══ ARTYKUŁ
Im bardziej władza demoluje kraj, tym większe nagrody dla jej ludzi. Przykładem Ministerstwo Finansów
Mamy kolejny akt okradania kraju i jego mieszkańców przez rządzących. Bo tak przecież należy nazwać prawie 64 milionów złotych nagród i premii za ubiegły rok dla pracowników i kierownictwa Ministerstwa Finansów. Dziesiątki milionów nagród dla ludzi, którzy stworzyli bubel nazwany Polskim Ładem. Bubel krytykowany nawet w łonie tak zwanej zjednoczonej prawicy. Niebywałe – nagroda jest zwykle przyznawana za niezwykłe osiągnięcie, tymczasem w grupie trzymającej władzę najcenniejszy jest ten, kto stworzy coś najgłupszego lub zupełnie nieprzydatnego. Tak to wygląda niestety. Jest to kolejny policzek, wymierzony Polakom przez rządzących, którzy śmieją nam się w twarz, wyjmując nam jednocześnie pieniądze z kieszeni. Bo te pieniądze im się należą.
════
--- CEL ĆWICZENIA ---
Jaką kwotę nagród i premii za ubiegły rok dla pracowników i kierownictwa Ministerstwa Finansów podaje artykuł?
══ DANE
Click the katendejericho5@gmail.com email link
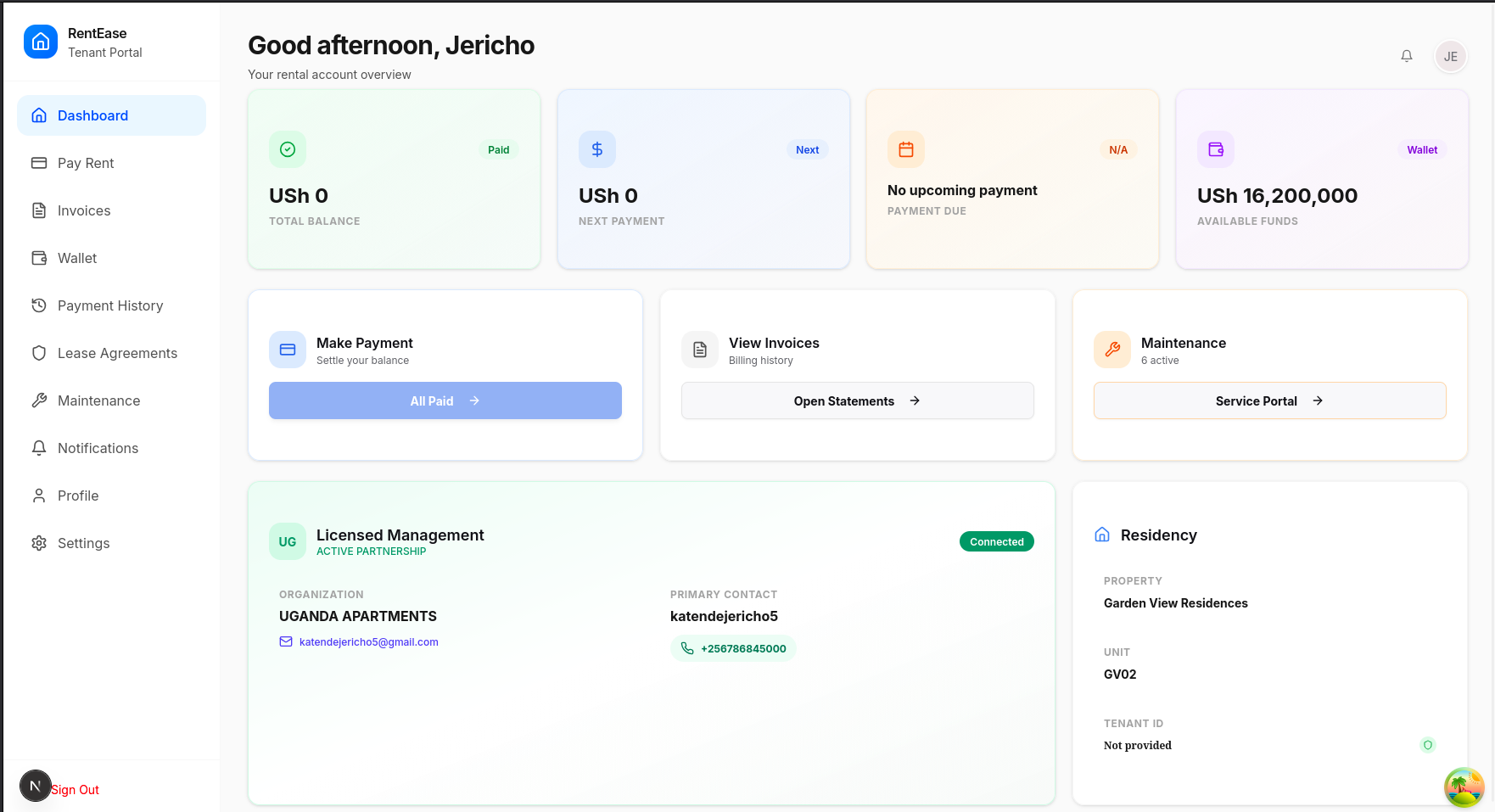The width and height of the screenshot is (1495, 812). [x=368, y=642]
════
══ DANE
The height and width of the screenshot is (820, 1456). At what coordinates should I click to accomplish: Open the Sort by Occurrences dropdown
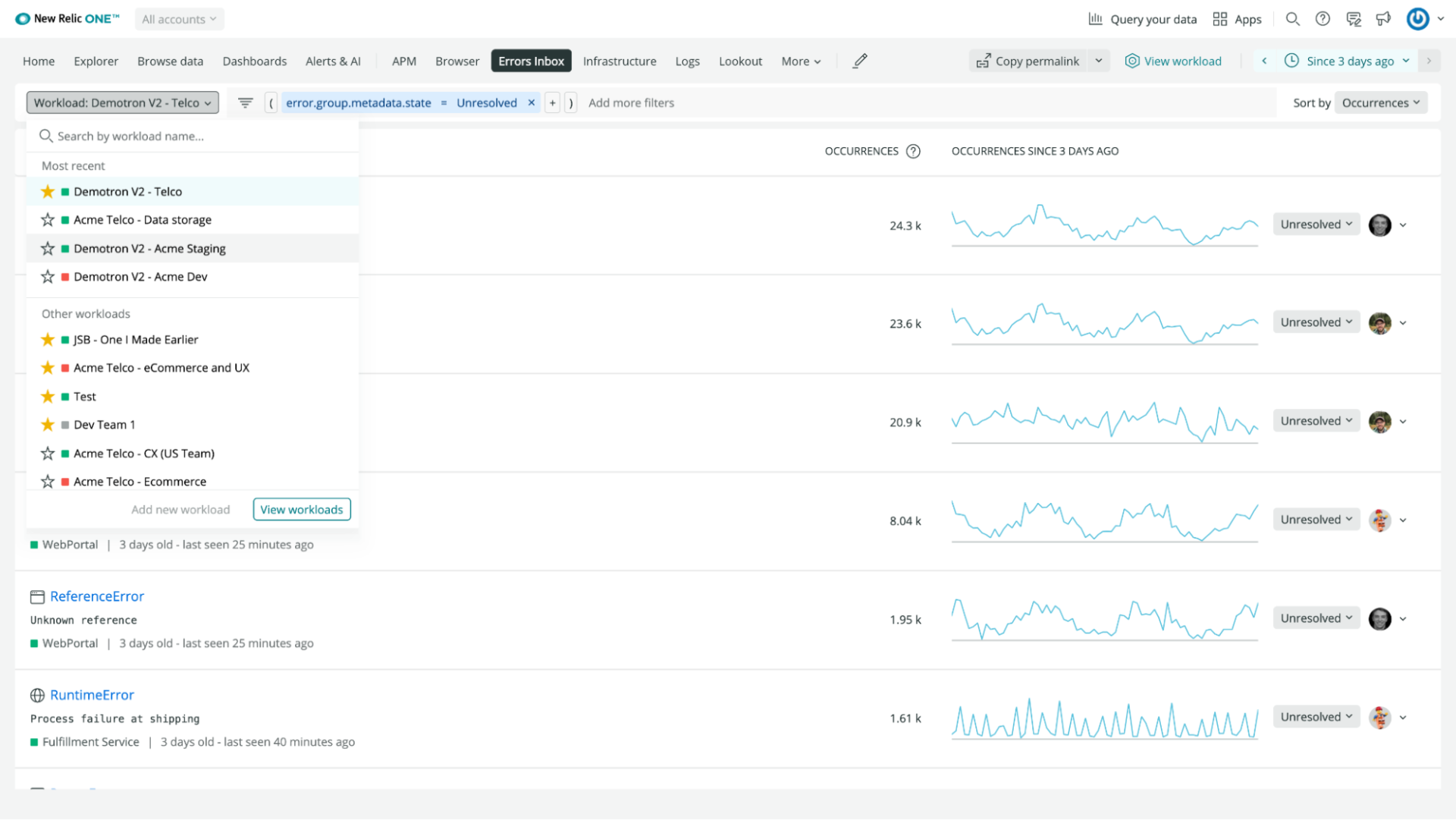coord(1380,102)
════
--- ODPOWIEDŹ ---
Prawie 64 miliony złotych.